Ask HN: What was the most absurd/funny statement that you ever heard on meeting? - mgolawski
Dear HN,<p>I’ve been involved during my career in multiple projects in different companies, and I saw a lot of absurd quotes from developers about their work blockers, imagined complicated stuff that they have done, or them just blaming other peoples code. Most of them were total bullshit that for business&#x2F;scrum sounded authentic.<p>So what was the most absurd, funny, filled with buzzwords daily meeting statement or situation that you have ever encountered?
======
aphextim
Was at a meeting with our subcontracts on a project with regards to building a
new bunker/warehouse for a company. The head guy from the Masonry company had
asked the question, "Are we going to use block-chain on this project?"

I was somewhat set back until I realized he wanted to make a chain wall out of
masonry blocks which they are typically pre-cast not built with block but
nevertheless I was humored.

Chain Wall - [https://www.hunker.com/13402487/what-is-a-chain-
wall](https://www.hunker.com/13402487/what-is-a-chain-wall)

Block -
[https://en.wikipedia.org/wiki/Concrete_masonry_unit](https://en.wikipedia.org/wiki/Concrete_masonry_unit)

------
duxup
We had gone through 3 rounds of layoffs.

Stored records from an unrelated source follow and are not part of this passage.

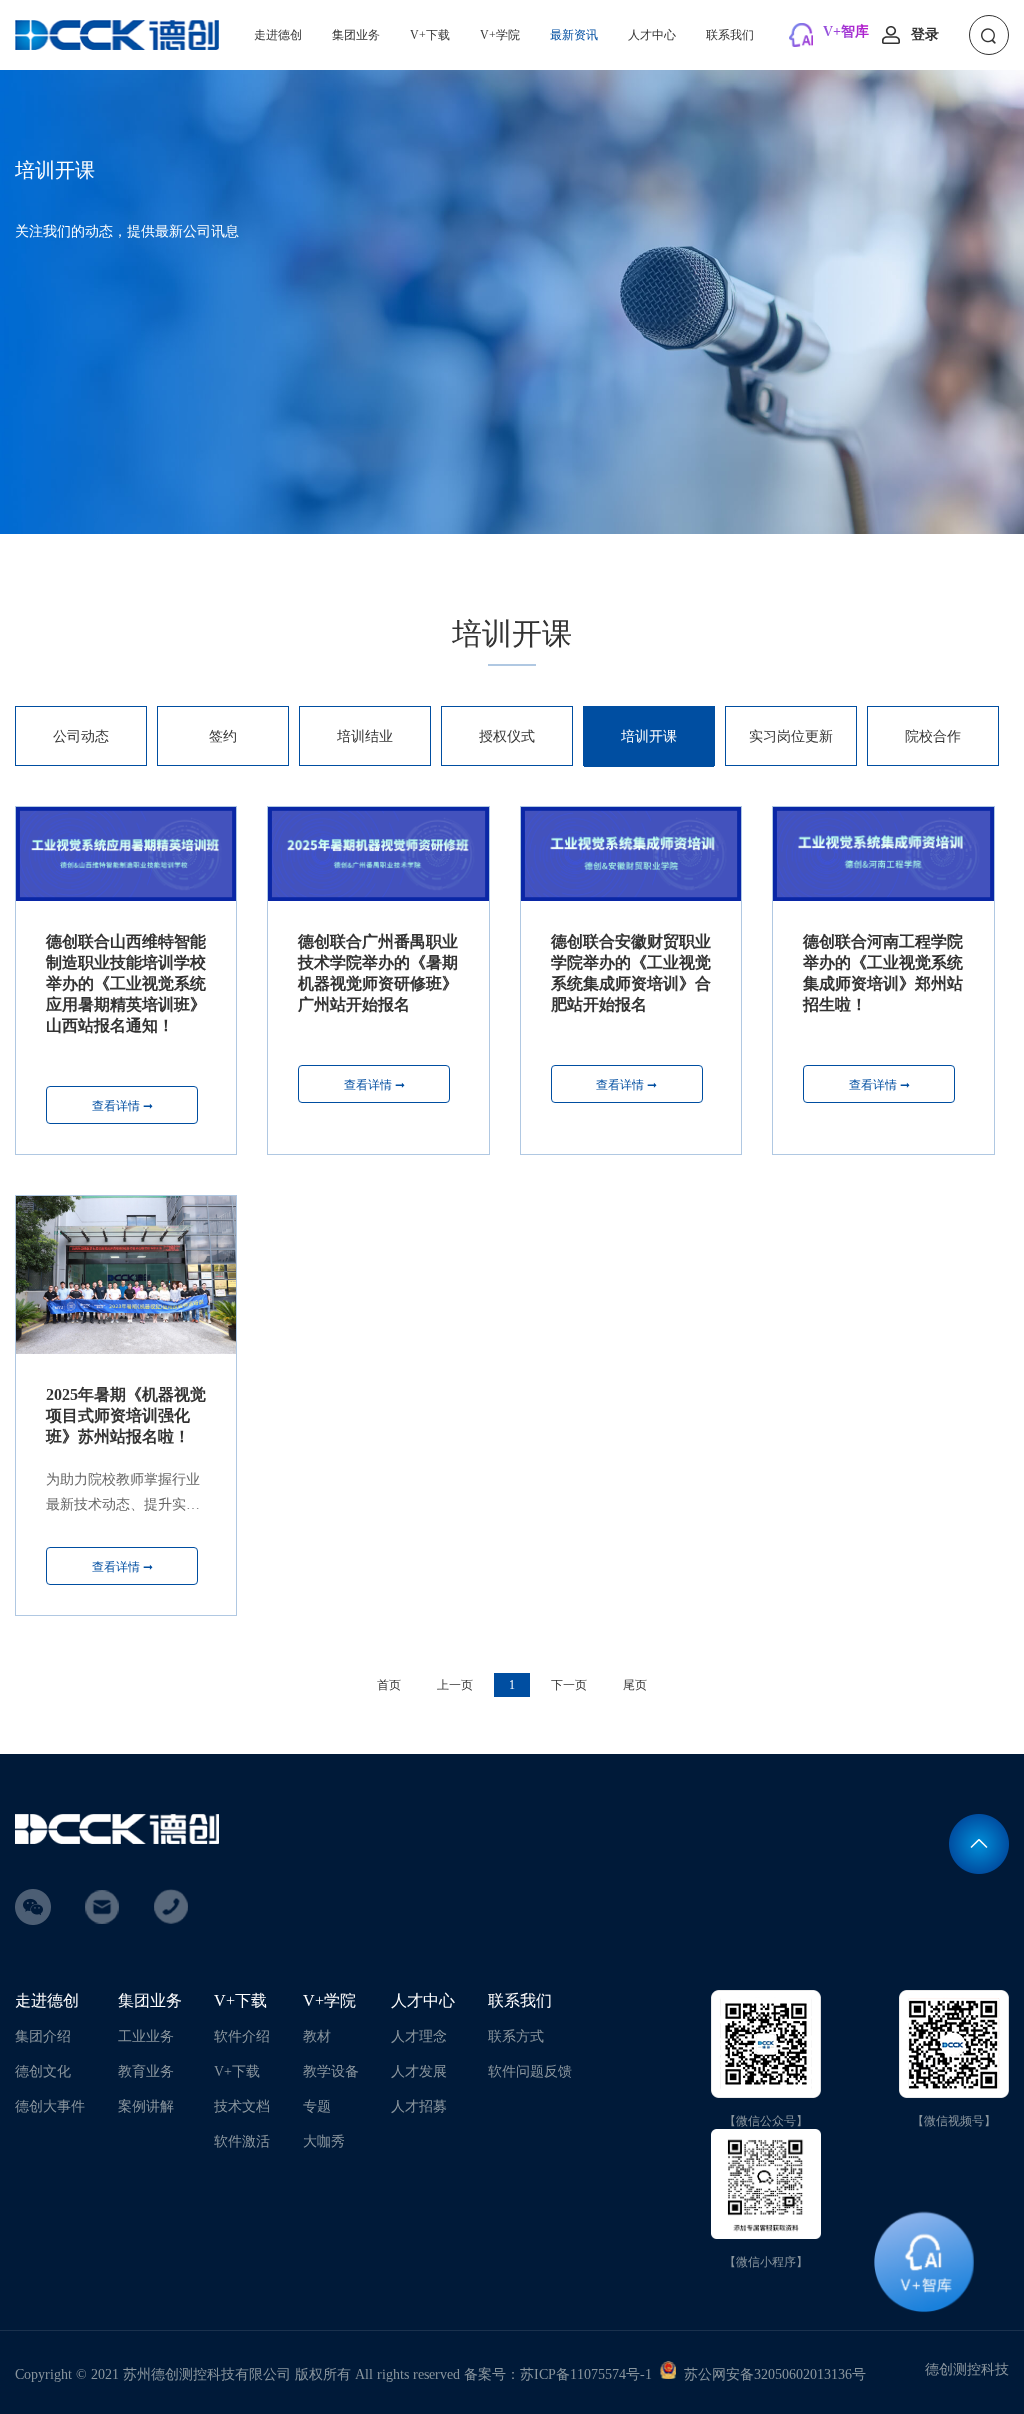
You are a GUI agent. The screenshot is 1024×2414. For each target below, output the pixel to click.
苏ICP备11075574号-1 (586, 2374)
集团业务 (356, 35)
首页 (389, 1685)
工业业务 (146, 2036)
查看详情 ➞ (122, 1106)
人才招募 (419, 2106)
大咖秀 (324, 2141)
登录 (925, 34)
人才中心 (652, 35)
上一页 (455, 1685)
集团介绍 (43, 2036)
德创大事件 (50, 2106)
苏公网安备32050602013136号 (771, 2374)
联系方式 (516, 2036)
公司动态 (81, 736)
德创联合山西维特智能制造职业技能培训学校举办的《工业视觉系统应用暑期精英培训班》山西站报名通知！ (126, 983)
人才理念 (419, 2036)
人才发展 (419, 2071)
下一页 (569, 1685)
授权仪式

Things were sort of bleak those days.

We were called to a company wide conference call. We sat in the conference
room gathered around the phone thinking we were being laid off while someone
from "HR" explained that they had made an important decision. But they didn't
actually say what they were talking about, there was no meeting notes, the
invite to the meeting didn't even have a title, so everyone was confused.

They recounted that over the last 9 months HR had put in numerous hours on
this important project that had involved everyone in HR putting in extra
hours, and it had come to a successful conclusion.

HR had renamed itself from "HR" to "People Services" to better reflect what
they do.

That was it.

------
thedevindevops
Dev: who should I handover to?

Mgr: Sandy

Dev: Sandy is leaving the week after I do

Mgr: We'll cross that bridge when we come to it

------
decasteve
Back in the mid 1990s our team had to keep our compiled binaries under a
certain size to fit on the eproms we were using. We were always refactoring
and moving things around to fit but it limited what we could do. A project
manager suggested we "remove all of the comments from the code to save space"
\-- not realizing the compiler does that away.

------
5555624
"Which bum dope was that?" (In response to, "You gave me some bum dope.")

------
scanny
'It's just adding a button, it should only take an hour'

------
muffa
Overheard a meeting where some project people were talking(you know the kind)
they were talking about some project being done in C++ but kept referring it
to CC++. True meeting engineers!

------
blodovnik
"I can write that in two weeks."